== Recorded information ==
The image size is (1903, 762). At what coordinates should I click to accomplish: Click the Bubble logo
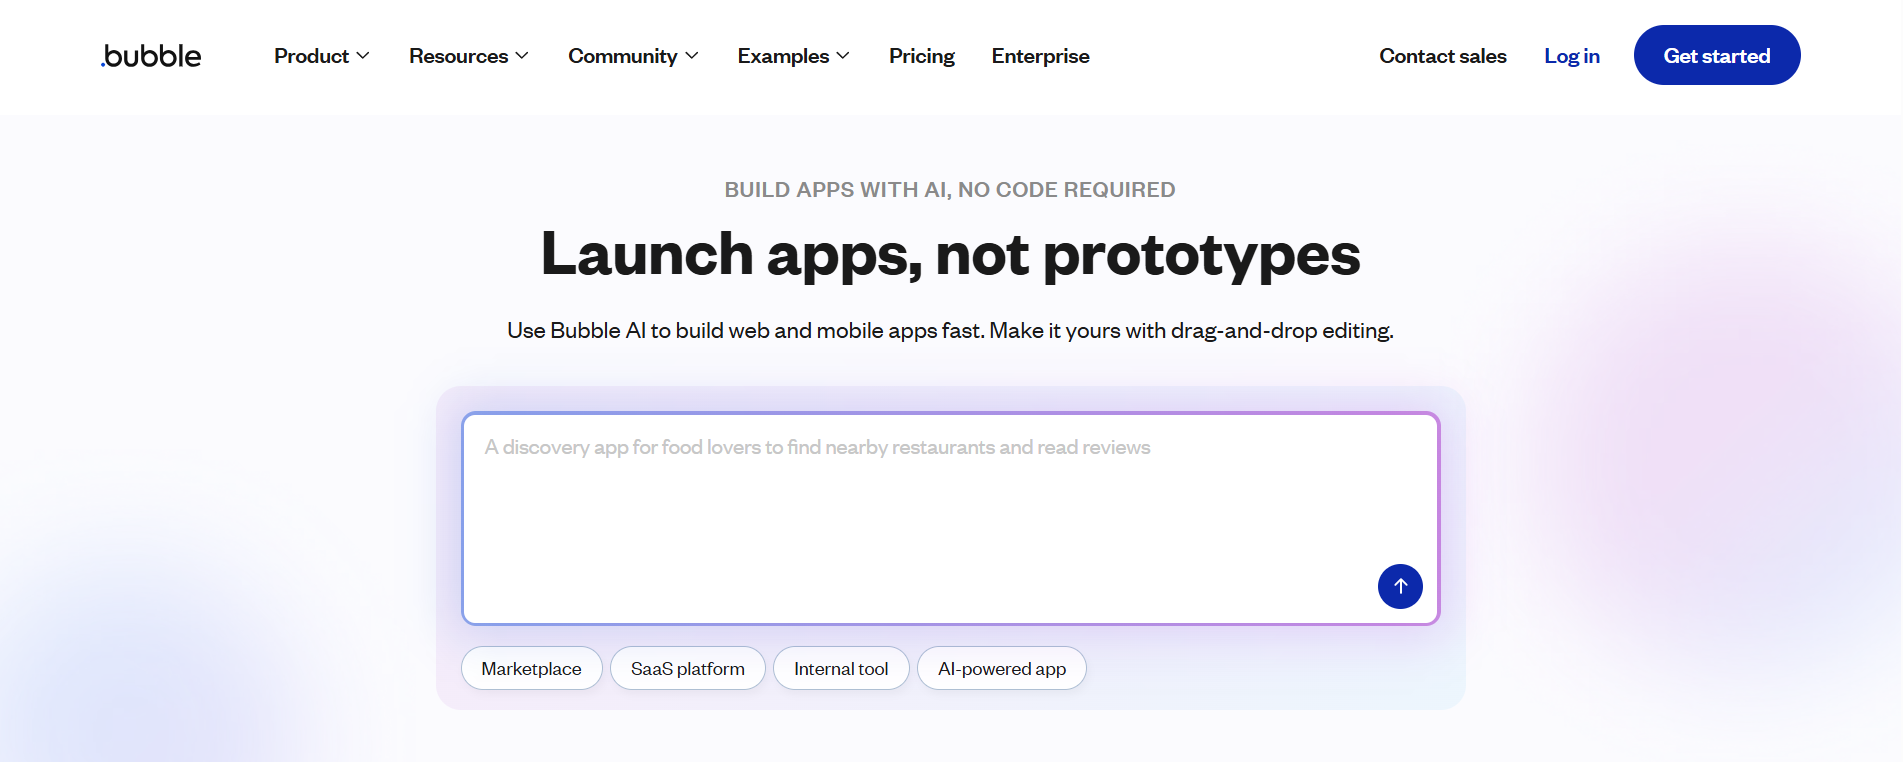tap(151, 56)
===
== Recorded information ==
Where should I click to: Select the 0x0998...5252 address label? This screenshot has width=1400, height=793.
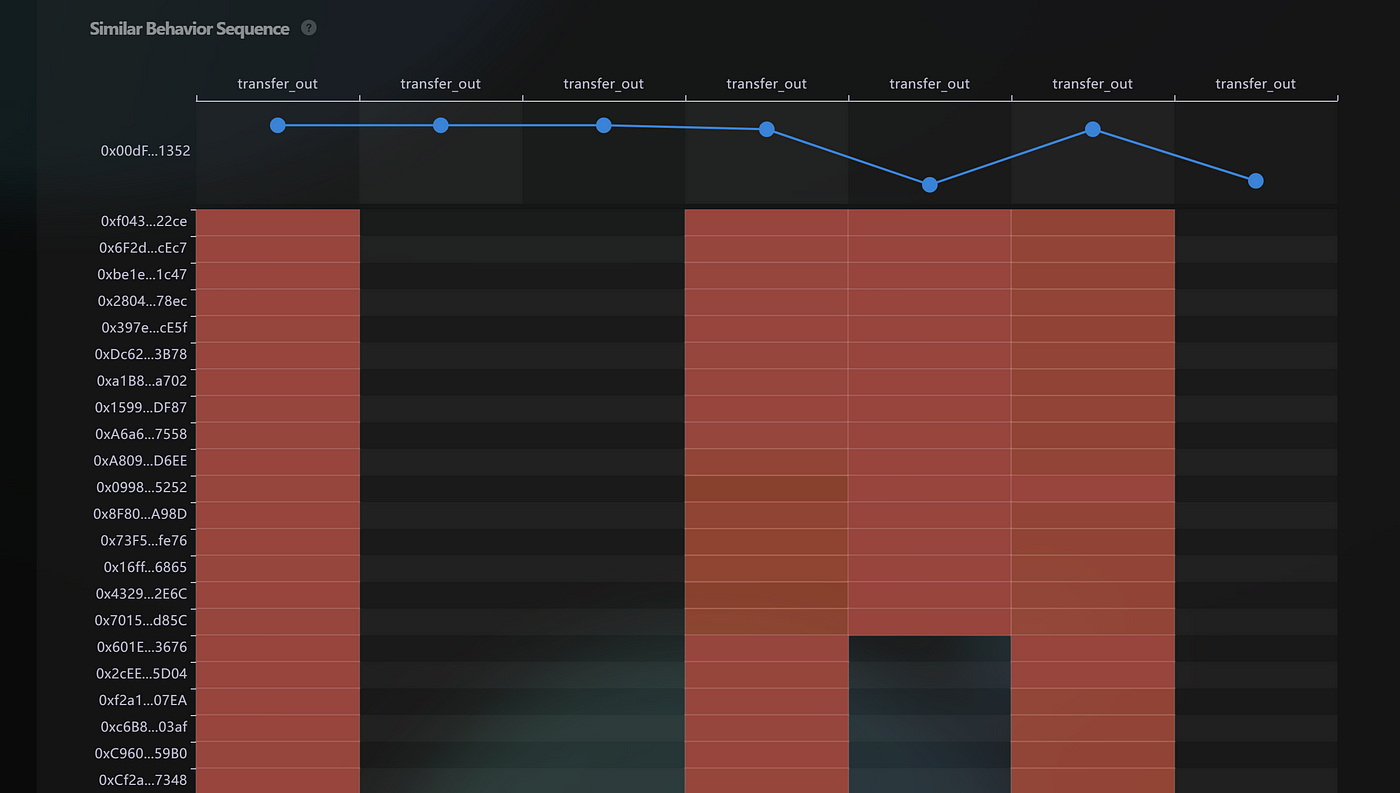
===
== Recorded information ==
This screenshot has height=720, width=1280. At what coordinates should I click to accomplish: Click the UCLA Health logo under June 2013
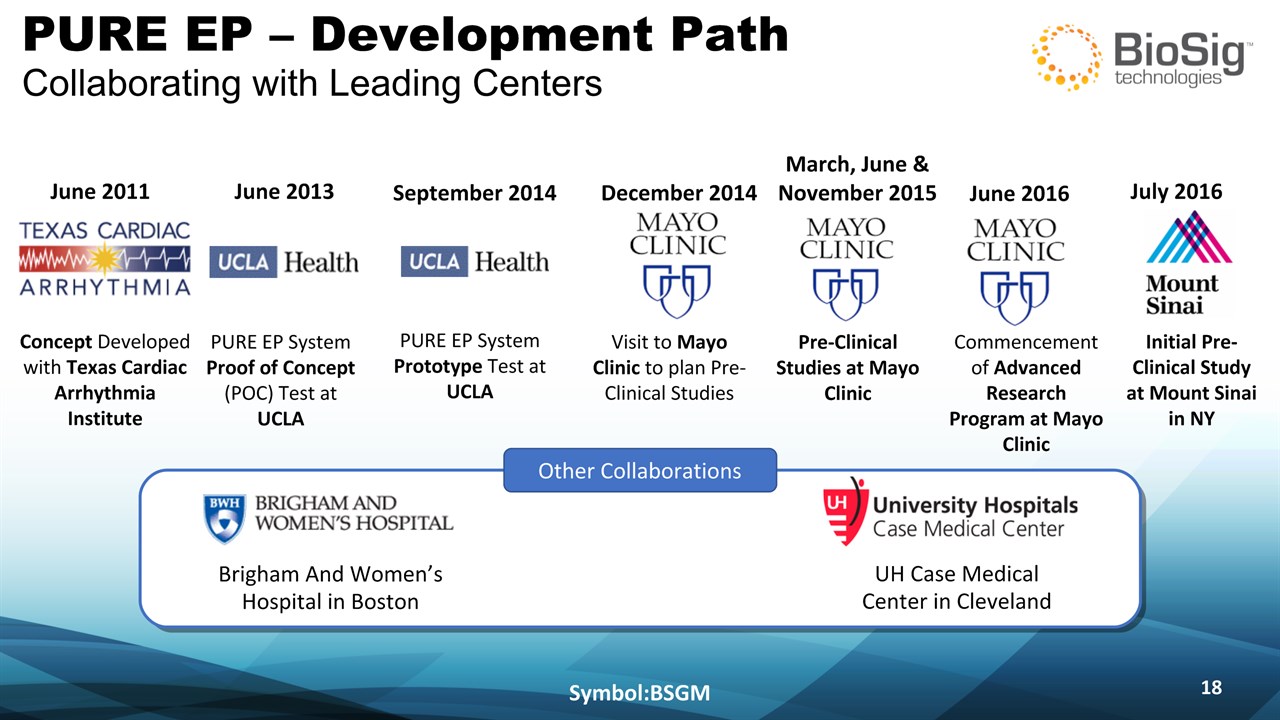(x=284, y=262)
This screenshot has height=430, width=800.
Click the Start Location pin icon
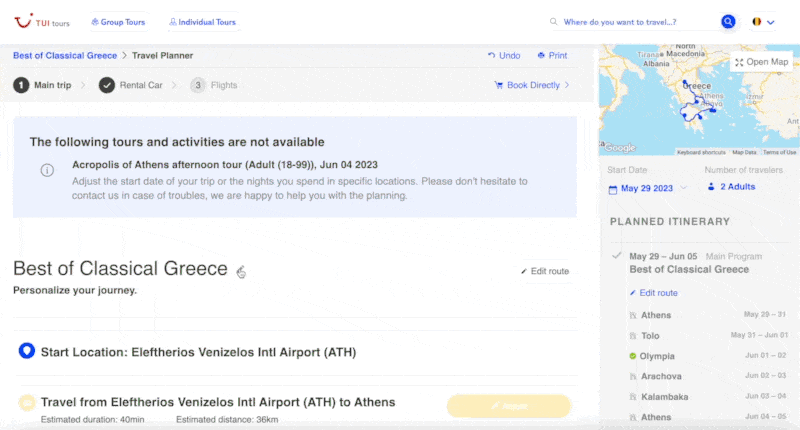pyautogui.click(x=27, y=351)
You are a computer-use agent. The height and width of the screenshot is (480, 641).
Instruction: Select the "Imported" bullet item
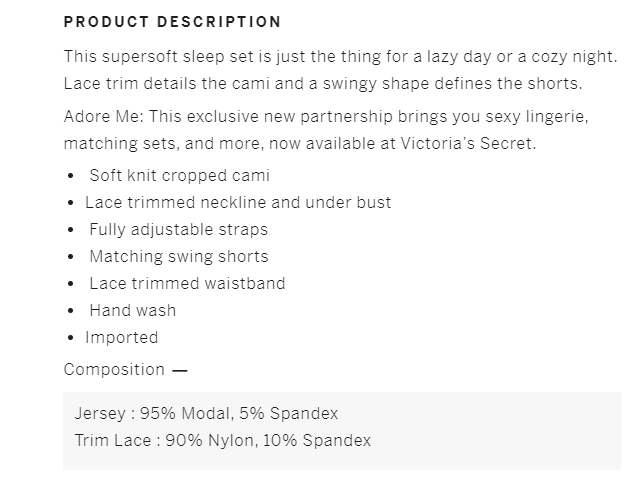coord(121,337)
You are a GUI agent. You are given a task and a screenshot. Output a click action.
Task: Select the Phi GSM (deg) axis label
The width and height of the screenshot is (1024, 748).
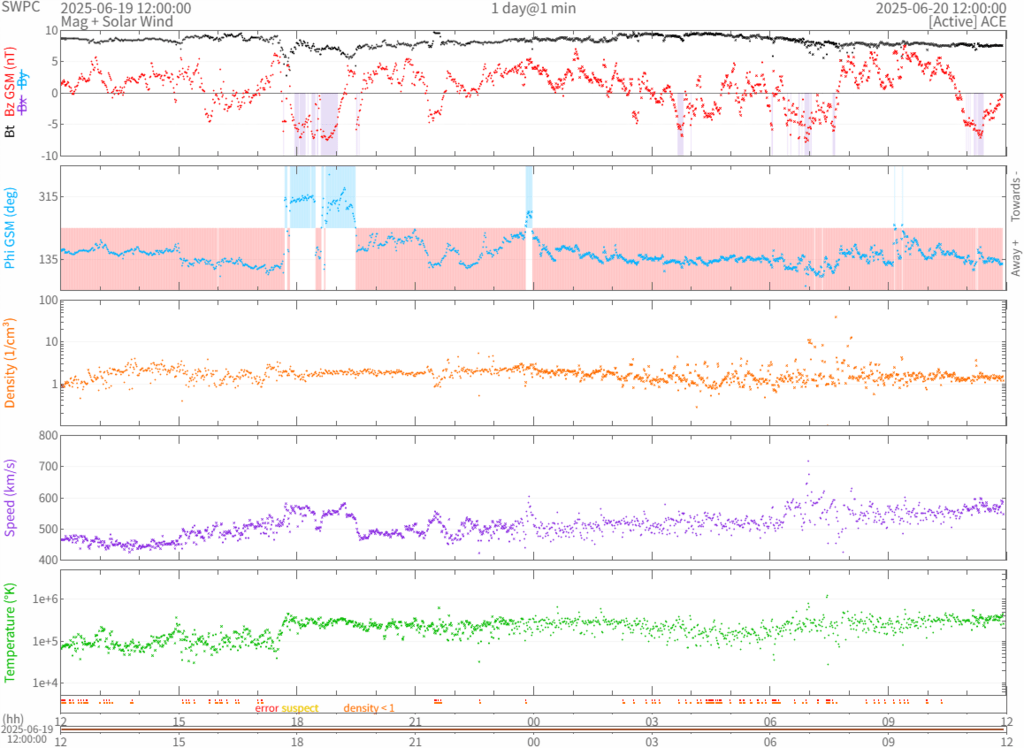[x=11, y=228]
===
### Aim of the task
Each line above that includes "label" should be shown.

### Answer to this problem
Where should I click to: Select the 0x0998...5252 address label? This screenshot has width=1400, height=793.
Task: Select the Phi GSM (deg) axis label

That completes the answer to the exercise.